There’s no simple answer. We don’t know for sure which one is smarter, because not everyone agrees on what “intelligence” means.

It’s true that blue whales and orcas (also called killer whales) are both smart. They both have very large brains. Orcas have particularly large brains compared to their overall body size.

But it’s not just about brain size. When it comes to measuring intelligence, we might also consider things like:

  • the number of nerve cells in the brain
  • ability to navigate the deep, wide oceans
  • solving difficult problems
  • communicating
  • working in teams

Let’s look at which animal is good at which skill.

What can a blue whale do?

There’s no doubt a blue whale is a very intelligent animal.

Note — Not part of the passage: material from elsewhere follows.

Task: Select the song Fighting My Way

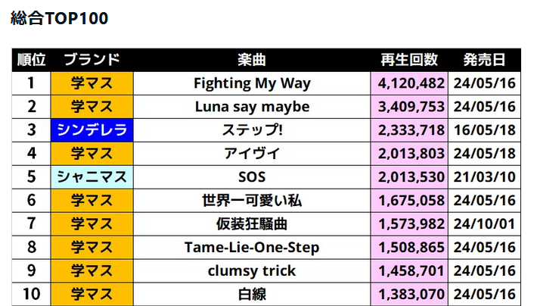Action: pos(252,83)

Blue whales eat krill, which are very tiny prawn-shaped animals that gather in huge swarms that are often far away from where blue whales give birth to their children. Despite the distance, blue whales are masters of finding krill. They are very good at navigating along coasts and across the deep, wide oceans.

In fact, blue whales are so smart they can work out if a swarm of krill is worth chasing. Blue whales are very good at finding krill that are fat and in big swarms so they do not waste their energy catching smaller swarms. Blue whales catch krill by rolling on their side and opening their mouths. It is a lot of work, and they have to use a lot of energy to do it.

Blue whales also have excellent systems for communicating with each other.

What can an orca do?

Orcas form groups and hunt together.


Orcas are a kind of large dolphin and they have different strengths.

They are very good at working together. They form groups and hunt together for fish or other sea mammals — including whales. This is why they are called “killer whales.”

They are also expert communicators and have their own language — even certain noises that are used by a particular group of orcas to show they are in the group.

They both are very intelligent in their own way

Some scientists have wondered if you could measure intelligence by looking at how well animals teach their children how to behave — for example, how to find food, fight, or stay safe.

Orcas are masters at teaching their children exactly what to do. This involves things like hunting in groups or sneaking up on a seal and grabbing it before sliding back into the water.

However, blue whales are also good at teaching their offspring skills such as long-distance navigation — in other words, finding their way around the vast oceans.

Both blue whales and killer whales have their own special behaviors and skills. We really can’t say which one is more intelligent because both are very intelligent in their own way.